With striking B&W art, a classic premise, and the promise of so much more ghoulish fun yet to be had, Wulf & Batsy is one of my favorite indie discoveries of the past few years. A genuine joy from a true talent in the space. You have until 10 PM EDT, so let’s make it a howling mad finale to a successful campaign!
The Force’s Top Ten
Ah yes, the music part of the heavy metal-themed pulp project! Normally, I’d call this Streetwise Caviar, but I want to prove that there are also some killer new records being made today, be they by old hands or exciting new voices. From here on out, we shall be calling this The Force’s Top Ten. The odd exception may get made if I can’t find anything that really knocks me out, and have to fall back on the old favorites. Only then will the Caviar be served.
Either way, it’s a challenge to my archaic-ass to listen to music that isn’t old enough to be my parents, with a few cheats here and there to spotlight songs that drilled deep into my head City of the Living Dead-style. Fortunately for this week’s Top 10, the #1 slot manages to do literally everything listed.

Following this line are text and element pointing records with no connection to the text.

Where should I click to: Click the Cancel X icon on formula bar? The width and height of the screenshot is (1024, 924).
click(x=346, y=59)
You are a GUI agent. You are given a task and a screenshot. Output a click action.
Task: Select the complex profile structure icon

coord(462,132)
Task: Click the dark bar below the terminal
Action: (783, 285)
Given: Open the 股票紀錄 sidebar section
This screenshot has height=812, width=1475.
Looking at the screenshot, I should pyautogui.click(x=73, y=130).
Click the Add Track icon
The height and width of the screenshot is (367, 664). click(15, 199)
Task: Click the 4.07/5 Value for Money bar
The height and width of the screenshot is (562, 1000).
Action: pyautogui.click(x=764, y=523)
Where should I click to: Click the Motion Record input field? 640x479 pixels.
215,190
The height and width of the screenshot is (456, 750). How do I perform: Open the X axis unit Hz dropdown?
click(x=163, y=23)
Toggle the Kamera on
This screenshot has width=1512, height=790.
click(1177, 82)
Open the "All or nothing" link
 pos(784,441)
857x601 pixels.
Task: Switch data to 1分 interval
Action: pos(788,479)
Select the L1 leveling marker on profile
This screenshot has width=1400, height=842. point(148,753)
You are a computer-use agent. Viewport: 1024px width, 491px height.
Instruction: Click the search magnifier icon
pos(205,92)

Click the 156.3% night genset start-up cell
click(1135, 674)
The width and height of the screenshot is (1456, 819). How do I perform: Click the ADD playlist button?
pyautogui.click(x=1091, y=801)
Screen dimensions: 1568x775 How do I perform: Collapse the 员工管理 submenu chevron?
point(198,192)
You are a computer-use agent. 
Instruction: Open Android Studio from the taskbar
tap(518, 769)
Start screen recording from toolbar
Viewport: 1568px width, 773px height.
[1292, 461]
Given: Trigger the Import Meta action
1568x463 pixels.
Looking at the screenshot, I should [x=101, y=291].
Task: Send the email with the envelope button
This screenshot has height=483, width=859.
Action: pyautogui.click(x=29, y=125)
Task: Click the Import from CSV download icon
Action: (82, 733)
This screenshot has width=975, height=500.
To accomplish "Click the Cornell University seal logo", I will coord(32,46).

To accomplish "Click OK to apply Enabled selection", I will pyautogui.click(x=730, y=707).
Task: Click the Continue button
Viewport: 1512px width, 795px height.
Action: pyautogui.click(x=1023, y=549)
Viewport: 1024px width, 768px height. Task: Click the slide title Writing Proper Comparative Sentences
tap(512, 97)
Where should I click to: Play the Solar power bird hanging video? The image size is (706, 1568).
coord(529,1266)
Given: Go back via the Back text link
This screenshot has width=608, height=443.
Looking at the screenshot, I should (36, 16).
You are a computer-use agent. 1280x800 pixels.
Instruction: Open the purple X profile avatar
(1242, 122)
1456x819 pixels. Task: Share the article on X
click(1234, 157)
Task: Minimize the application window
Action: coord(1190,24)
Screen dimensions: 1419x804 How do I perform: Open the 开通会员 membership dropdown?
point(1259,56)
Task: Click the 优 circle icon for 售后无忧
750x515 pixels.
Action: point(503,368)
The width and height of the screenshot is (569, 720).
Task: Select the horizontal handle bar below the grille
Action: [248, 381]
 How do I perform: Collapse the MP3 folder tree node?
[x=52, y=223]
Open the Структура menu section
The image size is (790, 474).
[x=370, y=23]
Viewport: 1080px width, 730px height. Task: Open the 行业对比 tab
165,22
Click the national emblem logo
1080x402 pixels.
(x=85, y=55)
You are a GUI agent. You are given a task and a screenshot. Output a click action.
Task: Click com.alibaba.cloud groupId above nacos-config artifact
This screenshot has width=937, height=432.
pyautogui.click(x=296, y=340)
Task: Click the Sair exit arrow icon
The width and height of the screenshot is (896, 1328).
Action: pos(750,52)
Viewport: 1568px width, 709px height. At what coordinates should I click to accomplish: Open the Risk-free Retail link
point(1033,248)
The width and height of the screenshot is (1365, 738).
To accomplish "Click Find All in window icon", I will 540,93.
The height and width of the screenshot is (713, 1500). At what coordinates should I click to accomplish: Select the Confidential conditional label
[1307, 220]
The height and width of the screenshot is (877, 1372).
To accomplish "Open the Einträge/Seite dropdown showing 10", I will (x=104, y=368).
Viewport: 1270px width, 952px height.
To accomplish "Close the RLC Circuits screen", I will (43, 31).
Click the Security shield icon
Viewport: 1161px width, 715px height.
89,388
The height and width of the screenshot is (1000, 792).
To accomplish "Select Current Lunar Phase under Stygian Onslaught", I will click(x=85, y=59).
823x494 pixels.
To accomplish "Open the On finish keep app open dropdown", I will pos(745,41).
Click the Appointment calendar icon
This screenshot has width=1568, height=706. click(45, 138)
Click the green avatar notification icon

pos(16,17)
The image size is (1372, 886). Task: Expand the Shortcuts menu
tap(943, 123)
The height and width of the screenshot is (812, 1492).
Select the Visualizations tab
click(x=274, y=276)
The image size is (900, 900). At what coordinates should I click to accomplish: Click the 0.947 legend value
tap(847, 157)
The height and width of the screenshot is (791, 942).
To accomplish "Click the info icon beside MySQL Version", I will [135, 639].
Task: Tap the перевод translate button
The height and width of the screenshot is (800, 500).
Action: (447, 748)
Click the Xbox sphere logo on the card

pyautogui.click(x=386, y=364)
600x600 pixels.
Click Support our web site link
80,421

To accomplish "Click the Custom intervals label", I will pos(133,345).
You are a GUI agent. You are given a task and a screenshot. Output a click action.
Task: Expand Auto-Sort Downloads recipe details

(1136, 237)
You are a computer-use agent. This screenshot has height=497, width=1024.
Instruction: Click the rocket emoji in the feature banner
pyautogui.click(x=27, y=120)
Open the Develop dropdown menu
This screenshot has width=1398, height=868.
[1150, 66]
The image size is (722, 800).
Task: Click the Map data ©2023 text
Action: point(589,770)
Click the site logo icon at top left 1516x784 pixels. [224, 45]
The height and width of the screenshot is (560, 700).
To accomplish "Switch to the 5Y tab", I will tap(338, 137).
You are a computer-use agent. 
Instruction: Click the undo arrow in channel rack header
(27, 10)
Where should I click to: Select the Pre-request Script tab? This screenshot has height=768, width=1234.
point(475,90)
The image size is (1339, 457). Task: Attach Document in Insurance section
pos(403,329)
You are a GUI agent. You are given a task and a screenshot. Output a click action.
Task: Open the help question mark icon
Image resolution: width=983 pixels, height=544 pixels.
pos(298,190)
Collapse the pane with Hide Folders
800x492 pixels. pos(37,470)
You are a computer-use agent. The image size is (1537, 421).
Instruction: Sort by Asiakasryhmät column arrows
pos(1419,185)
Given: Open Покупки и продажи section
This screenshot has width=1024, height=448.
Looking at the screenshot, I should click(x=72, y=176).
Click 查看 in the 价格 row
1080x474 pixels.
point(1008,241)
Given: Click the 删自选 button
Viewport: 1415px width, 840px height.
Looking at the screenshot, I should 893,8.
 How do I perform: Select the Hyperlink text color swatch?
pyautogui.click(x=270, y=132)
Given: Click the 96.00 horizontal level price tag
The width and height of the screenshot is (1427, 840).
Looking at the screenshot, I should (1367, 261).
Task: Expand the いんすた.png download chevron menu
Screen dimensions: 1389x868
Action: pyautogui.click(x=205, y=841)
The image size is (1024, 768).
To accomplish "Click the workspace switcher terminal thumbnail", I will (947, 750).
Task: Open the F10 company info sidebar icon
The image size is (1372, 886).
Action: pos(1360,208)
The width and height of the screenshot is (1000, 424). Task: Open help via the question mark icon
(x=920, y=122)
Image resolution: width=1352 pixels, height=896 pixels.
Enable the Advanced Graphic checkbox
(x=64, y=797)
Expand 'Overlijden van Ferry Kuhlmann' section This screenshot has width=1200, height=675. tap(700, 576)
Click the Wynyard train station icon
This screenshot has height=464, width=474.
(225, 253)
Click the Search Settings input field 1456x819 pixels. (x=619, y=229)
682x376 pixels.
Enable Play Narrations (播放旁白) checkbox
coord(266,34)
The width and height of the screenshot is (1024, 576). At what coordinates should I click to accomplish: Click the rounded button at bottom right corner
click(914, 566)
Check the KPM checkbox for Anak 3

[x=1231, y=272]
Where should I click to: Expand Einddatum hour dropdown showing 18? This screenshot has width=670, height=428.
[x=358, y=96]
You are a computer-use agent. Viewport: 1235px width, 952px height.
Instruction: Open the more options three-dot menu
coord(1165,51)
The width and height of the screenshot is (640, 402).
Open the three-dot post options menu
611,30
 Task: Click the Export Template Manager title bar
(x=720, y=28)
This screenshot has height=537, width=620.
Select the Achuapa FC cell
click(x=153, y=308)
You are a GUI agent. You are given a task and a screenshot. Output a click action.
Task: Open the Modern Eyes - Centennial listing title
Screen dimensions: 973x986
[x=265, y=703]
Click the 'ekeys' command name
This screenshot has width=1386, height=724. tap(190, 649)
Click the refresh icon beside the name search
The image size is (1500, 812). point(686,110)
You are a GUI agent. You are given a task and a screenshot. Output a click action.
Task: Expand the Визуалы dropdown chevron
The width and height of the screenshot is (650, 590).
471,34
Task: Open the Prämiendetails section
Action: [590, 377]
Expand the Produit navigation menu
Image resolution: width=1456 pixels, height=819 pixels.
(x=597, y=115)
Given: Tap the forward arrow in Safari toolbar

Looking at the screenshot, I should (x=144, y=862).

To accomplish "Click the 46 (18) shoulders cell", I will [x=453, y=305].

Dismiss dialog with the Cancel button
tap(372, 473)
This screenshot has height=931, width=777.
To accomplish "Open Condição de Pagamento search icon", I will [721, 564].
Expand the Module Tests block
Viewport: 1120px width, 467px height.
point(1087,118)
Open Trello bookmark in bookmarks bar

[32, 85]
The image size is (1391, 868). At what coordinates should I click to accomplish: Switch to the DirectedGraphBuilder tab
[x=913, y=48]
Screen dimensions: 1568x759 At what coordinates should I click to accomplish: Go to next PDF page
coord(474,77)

“Don’t Come Running To Me” by Blue Öyster Cult is the kind of radio-ready rock the Cult were dishing up back in the days of “Burnin’ For You,” and that’s because it precisely is! The new album Ghost Stories unearths previously vaulted cuts, uses A.I. demixing to break the analogue tapes down into multitrack stems, and features new parts and overdubs from the current lineup. The results are hauntological hard rock that kicks all kinds of ass. Has not left hot rotation in my playlists, and with a chorus like that, and Eric Bloom still delivering the goods, decade be damned, it won’t leave yours either!
Also in the lineup is John Carpenter’s infectious electronic rock single “My Name is Death,” the recipient of a god-tier music video that lives up to the forthcoming album’s title Lost Themes IV: Noir.
Following that are killer cuts from metal gods Judas Priest, Joe Lynn Turner, and Accept, hard rock legends Black Country Communion (with Glenn “The Voice of Rock” Hughes back in the band!), Portuguese mad lads Toxikull, and vaporwave maestro FM Skyline.
Rounding it out are throwbacks “Anno Mundi” by Black Sabbath, in honor of the monstrous Tony Martin boxset due out at the end of May, and classic rock staple “The Logical Song” by Supertramp.
That’s all for the roundup! As always, May God Bless You and This Force. Keep rocking hard and riding free, soldiers!